What Is the Pearson Correlation Coefficient?
The Pearson correlation coefficient, denoted r, measures the strength and direction of the linear relationship between two numeric variables. Its value always falls between −1 and +1: a value of +1 means a perfect positive linear relationship, −1 means a perfect negative relationship, and 0 means no linear correlation at all. It is one of the most widely used statistics in research, finance, and data science.

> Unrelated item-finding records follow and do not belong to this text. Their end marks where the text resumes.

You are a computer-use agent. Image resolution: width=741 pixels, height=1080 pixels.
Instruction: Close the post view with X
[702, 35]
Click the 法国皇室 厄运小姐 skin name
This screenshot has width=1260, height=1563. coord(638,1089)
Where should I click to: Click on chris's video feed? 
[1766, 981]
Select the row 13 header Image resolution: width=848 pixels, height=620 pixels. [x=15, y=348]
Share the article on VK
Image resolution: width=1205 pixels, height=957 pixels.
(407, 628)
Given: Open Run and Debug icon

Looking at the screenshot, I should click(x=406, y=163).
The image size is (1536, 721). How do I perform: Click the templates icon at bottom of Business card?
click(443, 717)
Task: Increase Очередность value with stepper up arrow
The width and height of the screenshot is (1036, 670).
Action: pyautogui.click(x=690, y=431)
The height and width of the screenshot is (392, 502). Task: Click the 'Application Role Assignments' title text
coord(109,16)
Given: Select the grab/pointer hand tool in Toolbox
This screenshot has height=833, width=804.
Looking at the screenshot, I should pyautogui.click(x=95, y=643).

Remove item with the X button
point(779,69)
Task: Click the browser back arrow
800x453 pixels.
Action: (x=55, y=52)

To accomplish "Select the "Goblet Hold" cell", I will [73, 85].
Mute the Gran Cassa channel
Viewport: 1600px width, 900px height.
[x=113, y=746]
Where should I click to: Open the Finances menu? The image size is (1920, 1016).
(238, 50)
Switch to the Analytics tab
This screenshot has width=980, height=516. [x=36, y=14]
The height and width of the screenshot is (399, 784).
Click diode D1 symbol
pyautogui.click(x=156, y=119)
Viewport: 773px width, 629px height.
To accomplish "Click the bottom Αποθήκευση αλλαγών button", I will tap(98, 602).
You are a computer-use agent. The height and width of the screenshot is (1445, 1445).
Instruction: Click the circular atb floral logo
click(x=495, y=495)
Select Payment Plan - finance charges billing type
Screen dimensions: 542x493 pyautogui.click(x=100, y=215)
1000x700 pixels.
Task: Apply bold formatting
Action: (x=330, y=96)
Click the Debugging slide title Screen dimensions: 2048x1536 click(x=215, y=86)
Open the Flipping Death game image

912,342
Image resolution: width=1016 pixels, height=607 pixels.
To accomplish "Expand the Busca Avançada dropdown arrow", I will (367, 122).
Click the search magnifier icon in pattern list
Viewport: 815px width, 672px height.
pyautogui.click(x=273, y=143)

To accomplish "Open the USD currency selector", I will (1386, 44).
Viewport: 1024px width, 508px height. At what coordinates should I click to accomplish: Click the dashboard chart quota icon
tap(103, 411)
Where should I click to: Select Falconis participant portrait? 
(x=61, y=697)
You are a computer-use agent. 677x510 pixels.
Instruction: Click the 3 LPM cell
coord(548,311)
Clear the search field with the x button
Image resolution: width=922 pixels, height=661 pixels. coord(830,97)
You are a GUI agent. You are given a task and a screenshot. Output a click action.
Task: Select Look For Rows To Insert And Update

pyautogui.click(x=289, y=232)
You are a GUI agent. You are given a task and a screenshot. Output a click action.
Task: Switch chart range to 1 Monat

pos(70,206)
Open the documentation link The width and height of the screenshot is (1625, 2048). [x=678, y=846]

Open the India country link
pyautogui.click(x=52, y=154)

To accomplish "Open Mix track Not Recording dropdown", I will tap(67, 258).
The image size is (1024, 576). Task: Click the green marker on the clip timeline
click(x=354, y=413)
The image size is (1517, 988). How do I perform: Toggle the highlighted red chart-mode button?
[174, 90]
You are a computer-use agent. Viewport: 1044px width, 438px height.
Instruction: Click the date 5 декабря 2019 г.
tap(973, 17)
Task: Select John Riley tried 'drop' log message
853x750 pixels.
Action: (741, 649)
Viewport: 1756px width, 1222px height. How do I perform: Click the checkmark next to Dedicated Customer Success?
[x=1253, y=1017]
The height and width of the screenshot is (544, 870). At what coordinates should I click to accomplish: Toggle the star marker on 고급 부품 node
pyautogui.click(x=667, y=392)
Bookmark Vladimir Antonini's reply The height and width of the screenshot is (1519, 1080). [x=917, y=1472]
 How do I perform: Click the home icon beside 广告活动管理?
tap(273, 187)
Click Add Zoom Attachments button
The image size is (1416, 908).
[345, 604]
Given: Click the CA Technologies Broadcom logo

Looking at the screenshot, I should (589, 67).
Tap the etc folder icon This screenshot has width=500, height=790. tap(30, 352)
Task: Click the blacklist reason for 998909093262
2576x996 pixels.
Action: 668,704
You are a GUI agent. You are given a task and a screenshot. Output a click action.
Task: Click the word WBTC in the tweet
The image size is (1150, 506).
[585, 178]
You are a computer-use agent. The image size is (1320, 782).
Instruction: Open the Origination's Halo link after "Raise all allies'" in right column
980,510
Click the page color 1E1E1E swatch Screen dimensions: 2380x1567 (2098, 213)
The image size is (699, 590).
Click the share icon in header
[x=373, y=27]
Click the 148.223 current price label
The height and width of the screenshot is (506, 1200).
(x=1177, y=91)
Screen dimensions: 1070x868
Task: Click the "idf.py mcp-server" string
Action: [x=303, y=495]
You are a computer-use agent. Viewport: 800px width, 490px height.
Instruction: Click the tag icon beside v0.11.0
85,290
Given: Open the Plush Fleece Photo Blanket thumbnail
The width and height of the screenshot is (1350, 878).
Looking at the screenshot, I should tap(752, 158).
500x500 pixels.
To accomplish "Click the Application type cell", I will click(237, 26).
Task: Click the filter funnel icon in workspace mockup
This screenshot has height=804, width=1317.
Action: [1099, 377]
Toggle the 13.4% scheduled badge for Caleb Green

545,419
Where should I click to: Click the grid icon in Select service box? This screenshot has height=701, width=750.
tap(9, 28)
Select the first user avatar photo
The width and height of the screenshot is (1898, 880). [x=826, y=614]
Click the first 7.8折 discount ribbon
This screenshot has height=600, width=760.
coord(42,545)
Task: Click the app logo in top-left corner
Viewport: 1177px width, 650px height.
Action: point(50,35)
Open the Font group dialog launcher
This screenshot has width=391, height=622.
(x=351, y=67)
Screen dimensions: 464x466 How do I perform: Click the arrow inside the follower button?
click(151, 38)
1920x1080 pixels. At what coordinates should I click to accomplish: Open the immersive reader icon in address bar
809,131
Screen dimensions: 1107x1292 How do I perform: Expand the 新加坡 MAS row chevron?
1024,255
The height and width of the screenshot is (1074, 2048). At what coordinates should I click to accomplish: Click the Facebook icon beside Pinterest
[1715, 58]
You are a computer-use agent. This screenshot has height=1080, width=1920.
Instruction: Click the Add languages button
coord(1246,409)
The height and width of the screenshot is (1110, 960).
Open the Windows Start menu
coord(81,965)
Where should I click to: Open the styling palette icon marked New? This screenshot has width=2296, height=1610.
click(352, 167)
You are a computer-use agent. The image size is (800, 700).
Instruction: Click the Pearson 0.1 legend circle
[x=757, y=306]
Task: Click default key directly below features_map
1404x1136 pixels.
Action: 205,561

How to Use This Calculator
Enter your X values and Y values as comma- or space-separated lists. Each X must pair with the Y in the same position, so both lists should contain the same number of values. The calculator returns r, the coefficient of determination r², the number of paired observations, and the mean of each variable.
The Formula Explained
The formula subtracts each value from its mean to get deviations, multiplies the paired X and Y deviations and sums them (the numerator), then divides by the square root of the product of the summed squared deviations (the denominator):
$$r = \frac{\sum (x_i - \bar{x})(y_i - \bar{y})}{\sqrt{\sum (x_i - \bar{x})^2 \; \sum (y_i - \bar{y})^2}}$$The numerator captures how the variables move together (covariance), while the denominator normalises the result so it stays in the −1 to +1 range.
Worked Example
Suppose X = 1, 2, 3, 4, 5 and Y = 2, 4, 5, 4, 5. The means are \(\bar{x} = 3\) and \(\bar{y} = 4\). The sum of deviation products is 6, \(\sum (x_i - \bar{x})^2 = 10\), and \(\sum (y_i - \bar{y})^2 = 6\). So $$r = \frac{6}{\sqrt{10 \times 6}} = \frac{6}{\sqrt{60}} \approx 0.7746$$ This indicates a strong positive linear relationship, with \(r^2 \approx 0.60\) meaning about 60% of the variance is shared.
FAQ
What does r² tell me? r² (r squared) is the proportion of variance in one variable that is predictable from the other — useful for judging how well a linear model fits.
Does a high r mean causation? No. Correlation measures association, not cause. A strong r can arise from coincidence or a hidden third variable.
Why must X and Y have equal length? Pearson's r works on paired observations. If the lists differ in length, only the first n pairs are used, where n is the shorter count.